Bioallethrin activates specific olfactory sensory neurons and elicits spatial repellency in Aedes aegypti

Abstract

BACKGROUND: Use of pyrethroid insecticides is a pivotal strategy for mosquito control globally. Commonly known for its insecticidal activity by acting on voltage-gated sodium channels, volatile pyrethroids, such as bioallethrin and transfluthrin, are used in mosquito coils, emanators, and other vaporizers to repel mosquitoes and other biting arthropods. However, whether specific olfactory receptor neurons are activated by pyrethroids to trigger spatial repellency remains unknown. RESULTS: We took behavioral and electrophysiological approaches to elucidate the mechanism of bioallethrin repellency in Aedes aegypti, a major vector of dengue, yellow fever, Zika and chikungunya viruses.
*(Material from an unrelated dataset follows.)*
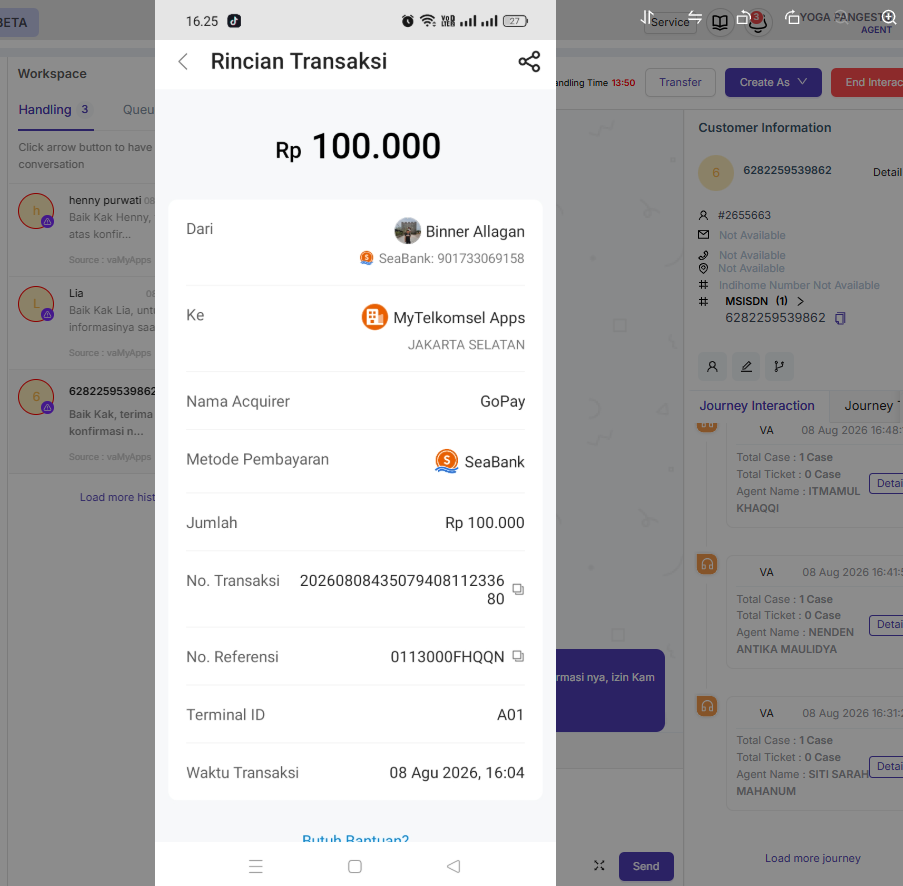This screenshot has width=903, height=886.
Task: Click the edit pencil icon under customer info
Action: pos(746,366)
We found that bioallethrin elicits spatial (i.e., non-contact) repellency and activates a specific type of olfactory receptor neurons in mosquito antennae. Furthermore, bioallethrin repellency is significantly reduced in a mosquito mutant of Orco, an obligate olfactory co-receptor that is essential for the function of odorant receptors (Ors). These results indicate that activation of specific Or(s) by bioallethrin contributes to bioallethrin repellency. In addition, bioallethrin repellency was reduced in a pyrethroid-resistant strain which carries two mutations in the sodium channel gene that are responsible for knockdown resistance (kdr) to pyrethroids, indicating a role of activation of sodium channels in bioallethrin repellency. CONCLUSION: Results from this study show that bioallethrin repellency is likely the result of co-activation of Or(s) and sodium channels. These findings not only contribute to the understanding of the modes of action of volatile pyrethroids in spatial repellency, but also provide a framework for developing new repellents based on the dual-target mechanism revealed.